## Task statement
Type each record below again, with the same words.

*** Begin section ***

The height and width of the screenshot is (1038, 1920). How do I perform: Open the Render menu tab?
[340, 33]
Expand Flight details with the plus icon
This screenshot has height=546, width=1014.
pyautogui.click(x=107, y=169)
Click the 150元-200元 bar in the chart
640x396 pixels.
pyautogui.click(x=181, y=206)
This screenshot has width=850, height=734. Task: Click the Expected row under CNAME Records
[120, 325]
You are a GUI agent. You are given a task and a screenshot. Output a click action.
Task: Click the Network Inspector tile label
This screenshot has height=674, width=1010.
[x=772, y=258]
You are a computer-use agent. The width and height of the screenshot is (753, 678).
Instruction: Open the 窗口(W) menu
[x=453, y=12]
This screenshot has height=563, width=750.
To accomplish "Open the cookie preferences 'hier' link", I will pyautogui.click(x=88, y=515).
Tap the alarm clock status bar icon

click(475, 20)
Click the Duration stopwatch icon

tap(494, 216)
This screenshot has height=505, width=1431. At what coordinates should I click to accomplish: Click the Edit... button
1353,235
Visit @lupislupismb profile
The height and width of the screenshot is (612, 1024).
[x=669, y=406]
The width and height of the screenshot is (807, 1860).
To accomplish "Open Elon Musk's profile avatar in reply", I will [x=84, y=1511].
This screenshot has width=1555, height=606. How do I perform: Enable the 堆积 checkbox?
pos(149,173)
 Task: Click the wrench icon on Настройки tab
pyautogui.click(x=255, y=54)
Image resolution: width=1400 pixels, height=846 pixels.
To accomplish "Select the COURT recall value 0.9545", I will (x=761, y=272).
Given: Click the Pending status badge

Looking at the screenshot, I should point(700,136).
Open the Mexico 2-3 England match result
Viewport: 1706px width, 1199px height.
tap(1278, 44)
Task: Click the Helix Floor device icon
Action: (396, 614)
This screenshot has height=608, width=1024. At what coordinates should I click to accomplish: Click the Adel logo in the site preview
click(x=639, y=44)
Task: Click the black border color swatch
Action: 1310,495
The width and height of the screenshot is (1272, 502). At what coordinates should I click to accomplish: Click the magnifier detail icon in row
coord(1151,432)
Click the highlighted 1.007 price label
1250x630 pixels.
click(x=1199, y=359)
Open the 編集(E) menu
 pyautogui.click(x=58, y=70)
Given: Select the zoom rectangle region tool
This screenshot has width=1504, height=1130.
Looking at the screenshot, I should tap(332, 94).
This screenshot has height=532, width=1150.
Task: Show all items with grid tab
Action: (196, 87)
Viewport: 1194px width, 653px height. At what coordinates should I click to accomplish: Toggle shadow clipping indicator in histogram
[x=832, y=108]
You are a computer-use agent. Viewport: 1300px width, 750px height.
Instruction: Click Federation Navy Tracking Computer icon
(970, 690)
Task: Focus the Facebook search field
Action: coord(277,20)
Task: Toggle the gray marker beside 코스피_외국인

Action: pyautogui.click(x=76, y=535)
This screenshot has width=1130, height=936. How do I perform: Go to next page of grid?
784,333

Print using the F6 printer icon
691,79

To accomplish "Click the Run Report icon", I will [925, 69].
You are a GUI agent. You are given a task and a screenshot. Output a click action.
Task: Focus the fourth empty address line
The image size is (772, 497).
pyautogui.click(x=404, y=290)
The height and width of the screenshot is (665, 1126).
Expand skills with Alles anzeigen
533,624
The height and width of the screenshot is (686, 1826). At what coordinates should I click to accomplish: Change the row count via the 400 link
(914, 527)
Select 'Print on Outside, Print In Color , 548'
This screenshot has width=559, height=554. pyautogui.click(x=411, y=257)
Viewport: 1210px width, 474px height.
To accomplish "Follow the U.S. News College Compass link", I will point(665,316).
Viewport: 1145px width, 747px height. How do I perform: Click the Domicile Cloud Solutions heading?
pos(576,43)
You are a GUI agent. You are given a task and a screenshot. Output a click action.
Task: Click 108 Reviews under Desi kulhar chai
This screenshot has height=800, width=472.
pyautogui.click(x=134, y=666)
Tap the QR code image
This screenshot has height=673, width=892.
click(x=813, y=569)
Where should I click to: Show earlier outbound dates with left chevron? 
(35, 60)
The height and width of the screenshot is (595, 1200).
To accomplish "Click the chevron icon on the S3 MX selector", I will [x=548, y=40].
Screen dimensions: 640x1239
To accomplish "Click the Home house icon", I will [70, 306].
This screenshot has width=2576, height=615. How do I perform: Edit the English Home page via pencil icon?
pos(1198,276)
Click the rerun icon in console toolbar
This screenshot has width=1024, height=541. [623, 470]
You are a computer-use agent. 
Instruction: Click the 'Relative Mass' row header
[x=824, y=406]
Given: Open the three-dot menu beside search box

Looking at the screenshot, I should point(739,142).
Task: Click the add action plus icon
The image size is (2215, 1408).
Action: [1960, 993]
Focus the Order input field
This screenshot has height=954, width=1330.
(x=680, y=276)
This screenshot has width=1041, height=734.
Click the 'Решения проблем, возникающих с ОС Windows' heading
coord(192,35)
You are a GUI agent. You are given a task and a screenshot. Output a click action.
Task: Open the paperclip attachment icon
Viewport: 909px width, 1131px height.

*** End section ***

## Written reply
The height and width of the screenshot is (1038, 1920). How do I perform: Open the Render menu tab?
[340, 33]
Expand Flight details with the plus icon
This screenshot has height=546, width=1014.
pyautogui.click(x=107, y=169)
Click the 150元-200元 bar in the chart
640x396 pixels.
pyautogui.click(x=181, y=206)
This screenshot has width=850, height=734. Task: Click the Expected row under CNAME Records
[120, 325]
You are a GUI agent. You are given a task and a screenshot. Output a click action.
Task: Click the Network Inspector tile label
This screenshot has height=674, width=1010.
[x=772, y=258]
You are a computer-use agent. The width and height of the screenshot is (753, 678).
Instruction: Open the 窗口(W) menu
[x=453, y=12]
This screenshot has height=563, width=750.
To accomplish "Open the cookie preferences 'hier' link", I will pyautogui.click(x=88, y=515).
Tap the alarm clock status bar icon

click(475, 20)
Click the Duration stopwatch icon

tap(494, 216)
This screenshot has height=505, width=1431. At what coordinates should I click to accomplish: Click the Edit... button
1353,235
Visit @lupislupismb profile
The height and width of the screenshot is (612, 1024).
[x=669, y=406]
The width and height of the screenshot is (807, 1860).
To accomplish "Open Elon Musk's profile avatar in reply", I will [x=84, y=1511].
This screenshot has width=1555, height=606. How do I perform: Enable the 堆积 checkbox?
pos(149,173)
 Task: Click the wrench icon on Настройки tab
pyautogui.click(x=255, y=54)
Image resolution: width=1400 pixels, height=846 pixels.
To accomplish "Select the COURT recall value 0.9545", I will (x=761, y=272).
Given: Click the Pending status badge

Looking at the screenshot, I should point(700,136).
Open the Mexico 2-3 England match result
Viewport: 1706px width, 1199px height.
tap(1278, 44)
Task: Click the Helix Floor device icon
Action: (396, 614)
This screenshot has height=608, width=1024. At what coordinates should I click to accomplish: Click the Adel logo in the site preview
click(x=639, y=44)
Task: Click the black border color swatch
Action: 1310,495
The width and height of the screenshot is (1272, 502). At what coordinates should I click to accomplish: Click the magnifier detail icon in row
coord(1151,432)
Click the highlighted 1.007 price label
1250x630 pixels.
click(x=1199, y=359)
Open the 編集(E) menu
 pyautogui.click(x=58, y=70)
Given: Select the zoom rectangle region tool
This screenshot has width=1504, height=1130.
Looking at the screenshot, I should tap(332, 94).
This screenshot has height=532, width=1150.
Task: Show all items with grid tab
Action: (196, 87)
Viewport: 1194px width, 653px height. At what coordinates should I click to accomplish: Toggle shadow clipping indicator in histogram
[x=832, y=108]
You are a computer-use agent. Viewport: 1300px width, 750px height.
Instruction: Click Federation Navy Tracking Computer icon
(970, 690)
Task: Focus the Facebook search field
Action: coord(277,20)
Task: Toggle the gray marker beside 코스피_외국인

Action: pyautogui.click(x=76, y=535)
This screenshot has width=1130, height=936. How do I perform: Go to next page of grid?
784,333

Print using the F6 printer icon
691,79

To accomplish "Click the Run Report icon", I will [925, 69].
You are a GUI agent. You are given a task and a screenshot. Output a click action.
Task: Focus the fourth empty address line
The image size is (772, 497).
pyautogui.click(x=404, y=290)
The height and width of the screenshot is (665, 1126).
Expand skills with Alles anzeigen
533,624
The height and width of the screenshot is (686, 1826). At what coordinates should I click to accomplish: Change the row count via the 400 link
(914, 527)
Select 'Print on Outside, Print In Color , 548'
This screenshot has width=559, height=554. pyautogui.click(x=411, y=257)
Viewport: 1210px width, 474px height.
To accomplish "Follow the U.S. News College Compass link", I will point(665,316).
Viewport: 1145px width, 747px height. How do I perform: Click the Domicile Cloud Solutions heading?
pos(576,43)
You are a GUI agent. You are given a task and a screenshot. Output a click action.
Task: Click 108 Reviews under Desi kulhar chai
This screenshot has height=800, width=472.
pyautogui.click(x=134, y=666)
Tap the QR code image
This screenshot has height=673, width=892.
click(x=813, y=569)
Where should I click to: Show earlier outbound dates with left chevron? 
(35, 60)
The height and width of the screenshot is (595, 1200).
To accomplish "Click the chevron icon on the S3 MX selector", I will [x=548, y=40].
Screen dimensions: 640x1239
To accomplish "Click the Home house icon", I will [70, 306].
This screenshot has width=2576, height=615. How do I perform: Edit the English Home page via pencil icon?
pos(1198,276)
Click the rerun icon in console toolbar
This screenshot has width=1024, height=541. [623, 470]
You are a computer-use agent. 
Instruction: Click the 'Relative Mass' row header
[x=824, y=406]
Given: Open the three-dot menu beside search box

Looking at the screenshot, I should point(739,142).
Task: Click the add action plus icon
The image size is (2215, 1408).
Action: [1960, 993]
Focus the Order input field
This screenshot has height=954, width=1330.
(x=680, y=276)
This screenshot has width=1041, height=734.
Click the 'Решения проблем, возникающих с ОС Windows' heading
coord(192,35)
You are a GUI agent. You are given a task and a screenshot. Output a click action.
Task: Open the paperclip attachment icon
Viewport: 909px width, 1131px height.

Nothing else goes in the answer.